Stored data entries
---
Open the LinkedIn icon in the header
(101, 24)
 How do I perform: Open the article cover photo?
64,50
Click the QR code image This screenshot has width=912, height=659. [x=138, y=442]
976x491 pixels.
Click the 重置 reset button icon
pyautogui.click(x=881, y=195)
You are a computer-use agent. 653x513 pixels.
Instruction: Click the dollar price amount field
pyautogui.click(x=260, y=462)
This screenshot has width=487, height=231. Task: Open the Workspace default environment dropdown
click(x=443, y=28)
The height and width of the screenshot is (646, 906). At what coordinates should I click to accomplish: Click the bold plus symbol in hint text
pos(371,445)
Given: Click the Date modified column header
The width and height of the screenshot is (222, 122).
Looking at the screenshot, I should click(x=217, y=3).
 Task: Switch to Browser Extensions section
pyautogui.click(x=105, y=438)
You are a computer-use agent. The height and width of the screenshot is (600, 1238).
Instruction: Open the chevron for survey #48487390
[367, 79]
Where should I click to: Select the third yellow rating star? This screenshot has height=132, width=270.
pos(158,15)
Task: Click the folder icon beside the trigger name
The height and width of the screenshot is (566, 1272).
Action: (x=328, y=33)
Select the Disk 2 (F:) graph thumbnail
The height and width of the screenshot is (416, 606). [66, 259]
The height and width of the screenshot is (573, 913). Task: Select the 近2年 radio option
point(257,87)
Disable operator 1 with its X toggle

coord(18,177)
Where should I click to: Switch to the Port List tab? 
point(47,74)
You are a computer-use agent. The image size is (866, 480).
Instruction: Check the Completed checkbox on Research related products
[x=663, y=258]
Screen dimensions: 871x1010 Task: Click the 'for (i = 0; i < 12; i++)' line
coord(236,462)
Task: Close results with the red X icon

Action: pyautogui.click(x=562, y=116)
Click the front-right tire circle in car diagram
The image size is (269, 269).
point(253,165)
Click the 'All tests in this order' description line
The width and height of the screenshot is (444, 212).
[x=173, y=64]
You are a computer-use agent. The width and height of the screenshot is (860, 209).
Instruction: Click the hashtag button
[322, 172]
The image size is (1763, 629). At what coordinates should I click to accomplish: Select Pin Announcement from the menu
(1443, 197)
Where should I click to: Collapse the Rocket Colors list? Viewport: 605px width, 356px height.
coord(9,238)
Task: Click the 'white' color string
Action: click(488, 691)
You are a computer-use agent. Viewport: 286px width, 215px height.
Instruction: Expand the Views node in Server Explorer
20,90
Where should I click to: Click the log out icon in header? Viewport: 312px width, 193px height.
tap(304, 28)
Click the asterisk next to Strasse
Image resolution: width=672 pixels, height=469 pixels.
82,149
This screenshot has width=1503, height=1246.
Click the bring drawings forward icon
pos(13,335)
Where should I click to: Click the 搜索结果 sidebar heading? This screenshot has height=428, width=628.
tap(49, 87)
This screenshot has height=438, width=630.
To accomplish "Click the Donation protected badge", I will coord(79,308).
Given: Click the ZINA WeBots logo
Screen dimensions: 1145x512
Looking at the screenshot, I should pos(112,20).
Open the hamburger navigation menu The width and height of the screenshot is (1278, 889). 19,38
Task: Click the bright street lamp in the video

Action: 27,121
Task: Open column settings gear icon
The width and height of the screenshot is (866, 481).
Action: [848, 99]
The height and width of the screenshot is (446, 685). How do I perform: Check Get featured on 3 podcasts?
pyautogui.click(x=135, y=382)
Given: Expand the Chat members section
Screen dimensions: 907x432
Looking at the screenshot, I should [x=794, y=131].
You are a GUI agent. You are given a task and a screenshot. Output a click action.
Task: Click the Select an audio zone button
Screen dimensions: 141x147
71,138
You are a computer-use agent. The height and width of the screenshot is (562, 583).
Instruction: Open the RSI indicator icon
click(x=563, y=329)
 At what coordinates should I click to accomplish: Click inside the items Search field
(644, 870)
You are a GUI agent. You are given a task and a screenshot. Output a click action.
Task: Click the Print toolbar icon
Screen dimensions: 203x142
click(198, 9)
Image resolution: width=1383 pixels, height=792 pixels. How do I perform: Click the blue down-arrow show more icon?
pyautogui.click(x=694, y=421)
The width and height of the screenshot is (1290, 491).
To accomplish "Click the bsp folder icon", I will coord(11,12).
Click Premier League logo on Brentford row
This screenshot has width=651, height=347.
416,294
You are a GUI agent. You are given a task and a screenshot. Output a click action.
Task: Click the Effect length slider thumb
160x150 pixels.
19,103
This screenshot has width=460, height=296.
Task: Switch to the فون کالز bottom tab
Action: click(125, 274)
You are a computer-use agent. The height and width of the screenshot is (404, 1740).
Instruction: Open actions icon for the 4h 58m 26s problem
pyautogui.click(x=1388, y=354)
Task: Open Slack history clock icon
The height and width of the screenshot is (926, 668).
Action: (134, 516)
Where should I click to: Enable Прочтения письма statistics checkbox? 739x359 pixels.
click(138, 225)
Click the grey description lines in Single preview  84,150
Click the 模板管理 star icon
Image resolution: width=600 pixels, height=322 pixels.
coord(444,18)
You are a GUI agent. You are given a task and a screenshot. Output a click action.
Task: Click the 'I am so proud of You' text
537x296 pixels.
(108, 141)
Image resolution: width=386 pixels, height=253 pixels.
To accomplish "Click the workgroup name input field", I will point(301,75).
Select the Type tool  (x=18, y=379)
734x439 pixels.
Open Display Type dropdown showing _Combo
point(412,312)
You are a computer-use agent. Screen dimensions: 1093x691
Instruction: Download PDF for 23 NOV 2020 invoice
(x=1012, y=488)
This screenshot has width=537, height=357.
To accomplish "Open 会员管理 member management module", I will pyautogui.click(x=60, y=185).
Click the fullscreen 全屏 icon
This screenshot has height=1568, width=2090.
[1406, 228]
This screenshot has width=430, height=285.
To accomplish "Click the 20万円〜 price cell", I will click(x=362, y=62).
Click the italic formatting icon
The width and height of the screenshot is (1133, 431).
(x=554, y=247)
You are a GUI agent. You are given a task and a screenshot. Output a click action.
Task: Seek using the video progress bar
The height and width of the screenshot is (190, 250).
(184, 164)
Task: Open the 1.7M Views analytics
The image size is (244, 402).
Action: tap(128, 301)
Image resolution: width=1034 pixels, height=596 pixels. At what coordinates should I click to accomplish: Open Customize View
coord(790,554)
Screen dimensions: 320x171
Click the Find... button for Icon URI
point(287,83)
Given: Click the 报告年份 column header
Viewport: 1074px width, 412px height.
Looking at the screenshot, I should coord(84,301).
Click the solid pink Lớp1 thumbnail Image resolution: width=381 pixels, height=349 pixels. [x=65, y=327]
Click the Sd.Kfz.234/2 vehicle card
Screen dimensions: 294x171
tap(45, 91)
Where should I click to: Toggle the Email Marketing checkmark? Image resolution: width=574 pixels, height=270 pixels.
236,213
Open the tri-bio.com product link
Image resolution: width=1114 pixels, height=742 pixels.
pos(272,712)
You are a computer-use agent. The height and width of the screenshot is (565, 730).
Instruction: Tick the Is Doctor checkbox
---
**ACTIVITY**
Your output should match the records above word for word.

**EXPECTED ANSWER**
Open the LinkedIn icon in the header
(101, 24)
 How do I perform: Open the article cover photo?
64,50
Click the QR code image This screenshot has width=912, height=659. [x=138, y=442]
976x491 pixels.
Click the 重置 reset button icon
pyautogui.click(x=881, y=195)
You are a computer-use agent. 653x513 pixels.
Instruction: Click the dollar price amount field
pyautogui.click(x=260, y=462)
This screenshot has width=487, height=231. Task: Open the Workspace default environment dropdown
click(x=443, y=28)
The height and width of the screenshot is (646, 906). At what coordinates should I click to accomplish: Click the bold plus symbol in hint text
pos(371,445)
Given: Click the Date modified column header
The width and height of the screenshot is (222, 122).
Looking at the screenshot, I should click(x=217, y=3).
 Task: Switch to Browser Extensions section
pyautogui.click(x=105, y=438)
You are a computer-use agent. The height and width of the screenshot is (600, 1238).
Instruction: Open the chevron for survey #48487390
[367, 79]
Where should I click to: Select the third yellow rating star? This screenshot has height=132, width=270.
pos(158,15)
Task: Click the folder icon beside the trigger name
The height and width of the screenshot is (566, 1272).
Action: (x=328, y=33)
Select the Disk 2 (F:) graph thumbnail
The height and width of the screenshot is (416, 606). [66, 259]
The height and width of the screenshot is (573, 913). Task: Select the 近2年 radio option
point(257,87)
Disable operator 1 with its X toggle

coord(18,177)
Where should I click to: Switch to the Port List tab? 
point(47,74)
You are a computer-use agent. The image size is (866, 480).
Instruction: Check the Completed checkbox on Research related products
[x=663, y=258]
Screen dimensions: 871x1010 Task: Click the 'for (i = 0; i < 12; i++)' line
coord(236,462)
Task: Close results with the red X icon

Action: pyautogui.click(x=562, y=116)
Click the front-right tire circle in car diagram
The image size is (269, 269).
point(253,165)
Click the 'All tests in this order' description line
The width and height of the screenshot is (444, 212).
[x=173, y=64]
You are a computer-use agent. The width and height of the screenshot is (860, 209).
Instruction: Click the hashtag button
[322, 172]
The image size is (1763, 629). At what coordinates should I click to accomplish: Select Pin Announcement from the menu
(1443, 197)
Where should I click to: Collapse the Rocket Colors list? Viewport: 605px width, 356px height.
coord(9,238)
Task: Click the 'white' color string
Action: click(488, 691)
You are a computer-use agent. Viewport: 286px width, 215px height.
Instruction: Expand the Views node in Server Explorer
20,90
Where should I click to: Click the log out icon in header? Viewport: 312px width, 193px height.
tap(304, 28)
Click the asterisk next to Strasse
Image resolution: width=672 pixels, height=469 pixels.
82,149
This screenshot has width=1503, height=1246.
Click the bring drawings forward icon
pos(13,335)
Where should I click to: Click the 搜索结果 sidebar heading? This screenshot has height=428, width=628.
tap(49, 87)
This screenshot has height=438, width=630.
To accomplish "Click the Donation protected badge", I will coord(79,308).
Given: Click the ZINA WeBots logo
Screen dimensions: 1145x512
Looking at the screenshot, I should pos(112,20).
Open the hamburger navigation menu The width and height of the screenshot is (1278, 889). 19,38
Task: Click the bright street lamp in the video

Action: 27,121
Task: Open column settings gear icon
The width and height of the screenshot is (866, 481).
Action: [848, 99]
The height and width of the screenshot is (446, 685). How do I perform: Check Get featured on 3 podcasts?
pyautogui.click(x=135, y=382)
Given: Expand the Chat members section
Screen dimensions: 907x432
Looking at the screenshot, I should [x=794, y=131].
You are a GUI agent. You are given a task and a screenshot. Output a click action.
Task: Click the Select an audio zone button
Screen dimensions: 141x147
71,138
You are a computer-use agent. The height and width of the screenshot is (562, 583).
Instruction: Open the RSI indicator icon
click(x=563, y=329)
 At what coordinates should I click to accomplish: Click inside the items Search field
(644, 870)
You are a GUI agent. You are given a task and a screenshot. Output a click action.
Task: Click the Print toolbar icon
Screen dimensions: 203x142
click(198, 9)
Image resolution: width=1383 pixels, height=792 pixels. How do I perform: Click the blue down-arrow show more icon?
pyautogui.click(x=694, y=421)
The width and height of the screenshot is (1290, 491).
To accomplish "Click the bsp folder icon", I will coord(11,12).
Click Premier League logo on Brentford row
This screenshot has width=651, height=347.
416,294
You are a GUI agent. You are given a task and a screenshot. Output a click action.
Task: Click the Effect length slider thumb
160x150 pixels.
19,103
This screenshot has width=460, height=296.
Task: Switch to the فون کالز bottom tab
Action: click(125, 274)
You are a computer-use agent. The height and width of the screenshot is (404, 1740).
Instruction: Open actions icon for the 4h 58m 26s problem
pyautogui.click(x=1388, y=354)
Task: Open Slack history clock icon
The height and width of the screenshot is (926, 668).
Action: (134, 516)
Where should I click to: Enable Прочтения письма statistics checkbox? 739x359 pixels.
click(138, 225)
Click the grey description lines in Single preview  84,150
Click the 模板管理 star icon
Image resolution: width=600 pixels, height=322 pixels.
coord(444,18)
You are a GUI agent. You are given a task and a screenshot. Output a click action.
Task: Click the 'I am so proud of You' text
537x296 pixels.
(108, 141)
Image resolution: width=386 pixels, height=253 pixels.
To accomplish "Click the workgroup name input field", I will point(301,75).
Select the Type tool  (x=18, y=379)
734x439 pixels.
Open Display Type dropdown showing _Combo
point(412,312)
You are a computer-use agent. Screen dimensions: 1093x691
Instruction: Download PDF for 23 NOV 2020 invoice
(x=1012, y=488)
This screenshot has width=537, height=357.
To accomplish "Open 会员管理 member management module", I will pyautogui.click(x=60, y=185).
Click the fullscreen 全屏 icon
This screenshot has height=1568, width=2090.
[1406, 228]
This screenshot has width=430, height=285.
To accomplish "Click the 20万円〜 price cell", I will click(x=362, y=62).
Click the italic formatting icon
The width and height of the screenshot is (1133, 431).
(x=554, y=247)
You are a GUI agent. You are given a task and a screenshot. Output a click action.
Task: Seek using the video progress bar
The height and width of the screenshot is (190, 250).
(184, 164)
Task: Open the 1.7M Views analytics
The image size is (244, 402).
Action: tap(128, 301)
Image resolution: width=1034 pixels, height=596 pixels. At what coordinates should I click to accomplish: Open Customize View
coord(790,554)
Screen dimensions: 320x171
Click the Find... button for Icon URI
point(287,83)
Given: Click the 报告年份 column header
Viewport: 1074px width, 412px height.
Looking at the screenshot, I should coord(84,301).
Click the solid pink Lớp1 thumbnail Image resolution: width=381 pixels, height=349 pixels. [x=65, y=327]
Click the Sd.Kfz.234/2 vehicle card
Screen dimensions: 294x171
tap(45, 91)
Where should I click to: Toggle the Email Marketing checkmark? Image resolution: width=574 pixels, height=270 pixels.
236,213
Open the tri-bio.com product link
Image resolution: width=1114 pixels, height=742 pixels.
pos(272,712)
You are a computer-use agent. The height and width of the screenshot is (565, 730).
Instruction: Tick the Is Doctor checkbox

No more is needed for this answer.